Work to be completed
Give back each line of the data exactly.

[Data under study — start]

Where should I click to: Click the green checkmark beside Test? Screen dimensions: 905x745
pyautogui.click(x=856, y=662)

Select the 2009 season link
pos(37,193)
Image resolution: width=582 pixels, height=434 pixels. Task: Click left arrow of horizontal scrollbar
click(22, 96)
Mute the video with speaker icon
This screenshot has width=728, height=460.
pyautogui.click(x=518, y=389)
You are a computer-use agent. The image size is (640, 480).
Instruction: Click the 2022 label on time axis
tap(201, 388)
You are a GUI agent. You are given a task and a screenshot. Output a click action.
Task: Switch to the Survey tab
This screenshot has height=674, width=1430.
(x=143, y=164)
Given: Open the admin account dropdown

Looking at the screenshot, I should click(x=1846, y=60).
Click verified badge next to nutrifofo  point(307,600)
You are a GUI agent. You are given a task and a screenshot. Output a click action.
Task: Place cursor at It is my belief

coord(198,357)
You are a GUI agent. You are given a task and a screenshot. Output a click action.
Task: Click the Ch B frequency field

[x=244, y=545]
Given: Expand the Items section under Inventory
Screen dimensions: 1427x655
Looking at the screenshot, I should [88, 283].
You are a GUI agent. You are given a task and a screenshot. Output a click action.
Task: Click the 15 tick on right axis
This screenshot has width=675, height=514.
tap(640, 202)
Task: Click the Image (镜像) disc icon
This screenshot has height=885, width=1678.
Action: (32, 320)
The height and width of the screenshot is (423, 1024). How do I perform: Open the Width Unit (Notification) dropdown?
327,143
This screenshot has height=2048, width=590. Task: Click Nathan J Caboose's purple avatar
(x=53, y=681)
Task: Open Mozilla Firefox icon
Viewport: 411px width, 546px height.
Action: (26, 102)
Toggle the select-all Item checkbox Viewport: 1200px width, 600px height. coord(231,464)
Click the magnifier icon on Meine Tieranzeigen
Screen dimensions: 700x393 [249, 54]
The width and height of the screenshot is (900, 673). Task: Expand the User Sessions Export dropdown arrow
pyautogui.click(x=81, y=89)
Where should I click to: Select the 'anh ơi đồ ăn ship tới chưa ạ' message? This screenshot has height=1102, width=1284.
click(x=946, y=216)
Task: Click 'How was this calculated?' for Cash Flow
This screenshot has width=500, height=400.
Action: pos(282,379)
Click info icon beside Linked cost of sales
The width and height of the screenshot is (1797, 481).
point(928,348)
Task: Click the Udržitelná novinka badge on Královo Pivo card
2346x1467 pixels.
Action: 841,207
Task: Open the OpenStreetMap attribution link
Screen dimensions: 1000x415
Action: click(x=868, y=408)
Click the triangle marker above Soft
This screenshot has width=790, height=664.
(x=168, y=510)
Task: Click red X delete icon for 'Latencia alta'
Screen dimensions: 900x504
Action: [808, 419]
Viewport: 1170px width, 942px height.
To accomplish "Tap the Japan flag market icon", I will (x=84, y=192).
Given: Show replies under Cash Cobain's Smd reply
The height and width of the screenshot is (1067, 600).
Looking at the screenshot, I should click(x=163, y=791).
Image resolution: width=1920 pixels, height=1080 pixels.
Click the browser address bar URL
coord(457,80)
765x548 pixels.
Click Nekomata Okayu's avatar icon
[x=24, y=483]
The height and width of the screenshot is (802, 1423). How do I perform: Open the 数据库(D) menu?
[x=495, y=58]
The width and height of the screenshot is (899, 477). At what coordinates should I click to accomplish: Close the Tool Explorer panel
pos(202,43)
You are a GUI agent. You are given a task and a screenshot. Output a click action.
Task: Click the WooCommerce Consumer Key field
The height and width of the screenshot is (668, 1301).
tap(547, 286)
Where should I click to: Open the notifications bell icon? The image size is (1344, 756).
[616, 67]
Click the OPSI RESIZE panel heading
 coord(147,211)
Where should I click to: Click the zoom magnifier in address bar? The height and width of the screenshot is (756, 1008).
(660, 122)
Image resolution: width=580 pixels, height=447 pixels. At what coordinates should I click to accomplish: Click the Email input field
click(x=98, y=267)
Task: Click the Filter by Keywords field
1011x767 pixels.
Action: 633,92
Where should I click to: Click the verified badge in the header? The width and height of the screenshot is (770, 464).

[Data under study — finish]

Task response
Where should I click to: Click the green checkmark beside Test? Screen dimensions: 905x745
pyautogui.click(x=856, y=662)

Select the 2009 season link
pos(37,193)
Image resolution: width=582 pixels, height=434 pixels. Task: Click left arrow of horizontal scrollbar
click(22, 96)
Mute the video with speaker icon
This screenshot has width=728, height=460.
pyautogui.click(x=518, y=389)
You are a computer-use agent. The image size is (640, 480).
Instruction: Click the 2022 label on time axis
tap(201, 388)
You are a GUI agent. You are given a task and a screenshot. Output a click action.
Task: Switch to the Survey tab
This screenshot has height=674, width=1430.
(x=143, y=164)
Given: Open the admin account dropdown

Looking at the screenshot, I should click(x=1846, y=60).
Click verified badge next to nutrifofo  point(307,600)
You are a GUI agent. You are given a task and a screenshot. Output a click action.
Task: Place cursor at It is my belief

coord(198,357)
You are a GUI agent. You are given a task and a screenshot. Output a click action.
Task: Click the Ch B frequency field

[x=244, y=545]
Given: Expand the Items section under Inventory
Screen dimensions: 1427x655
Looking at the screenshot, I should [88, 283].
You are a GUI agent. You are given a task and a screenshot. Output a click action.
Task: Click the 15 tick on right axis
This screenshot has width=675, height=514.
tap(640, 202)
Task: Click the Image (镜像) disc icon
This screenshot has height=885, width=1678.
Action: (32, 320)
The height and width of the screenshot is (423, 1024). How do I perform: Open the Width Unit (Notification) dropdown?
327,143
This screenshot has height=2048, width=590. Task: Click Nathan J Caboose's purple avatar
(x=53, y=681)
Task: Open Mozilla Firefox icon
Viewport: 411px width, 546px height.
Action: (26, 102)
Toggle the select-all Item checkbox Viewport: 1200px width, 600px height. coord(231,464)
Click the magnifier icon on Meine Tieranzeigen
Screen dimensions: 700x393 [249, 54]
The width and height of the screenshot is (900, 673). Task: Expand the User Sessions Export dropdown arrow
pyautogui.click(x=81, y=89)
Where should I click to: Select the 'anh ơi đồ ăn ship tới chưa ạ' message? This screenshot has height=1102, width=1284.
click(x=946, y=216)
Task: Click 'How was this calculated?' for Cash Flow
This screenshot has width=500, height=400.
Action: pos(282,379)
Click info icon beside Linked cost of sales
The width and height of the screenshot is (1797, 481).
point(928,348)
Task: Click the Udržitelná novinka badge on Královo Pivo card
2346x1467 pixels.
Action: 841,207
Task: Open the OpenStreetMap attribution link
Screen dimensions: 1000x415
Action: click(x=868, y=408)
Click the triangle marker above Soft
This screenshot has width=790, height=664.
(x=168, y=510)
Task: Click red X delete icon for 'Latencia alta'
Screen dimensions: 900x504
Action: [808, 419]
Viewport: 1170px width, 942px height.
To accomplish "Tap the Japan flag market icon", I will (x=84, y=192).
Given: Show replies under Cash Cobain's Smd reply
The height and width of the screenshot is (1067, 600).
Looking at the screenshot, I should click(x=163, y=791).
Image resolution: width=1920 pixels, height=1080 pixels.
Click the browser address bar URL
coord(457,80)
765x548 pixels.
Click Nekomata Okayu's avatar icon
[x=24, y=483]
The height and width of the screenshot is (802, 1423). How do I perform: Open the 数据库(D) menu?
[x=495, y=58]
The width and height of the screenshot is (899, 477). At what coordinates should I click to accomplish: Close the Tool Explorer panel
pos(202,43)
You are a GUI agent. You are given a task and a screenshot. Output a click action.
Task: Click the WooCommerce Consumer Key field
The height and width of the screenshot is (668, 1301).
tap(547, 286)
Where should I click to: Open the notifications bell icon? The image size is (1344, 756).
[616, 67]
Click the OPSI RESIZE panel heading
 coord(147,211)
Where should I click to: Click the zoom magnifier in address bar? The height and width of the screenshot is (756, 1008).
(660, 122)
Image resolution: width=580 pixels, height=447 pixels. At what coordinates should I click to accomplish: Click the Email input field
click(x=98, y=267)
Task: Click the Filter by Keywords field
1011x767 pixels.
Action: 633,92
Where should I click to: Click the verified badge in the header? The width and height of the screenshot is (770, 464).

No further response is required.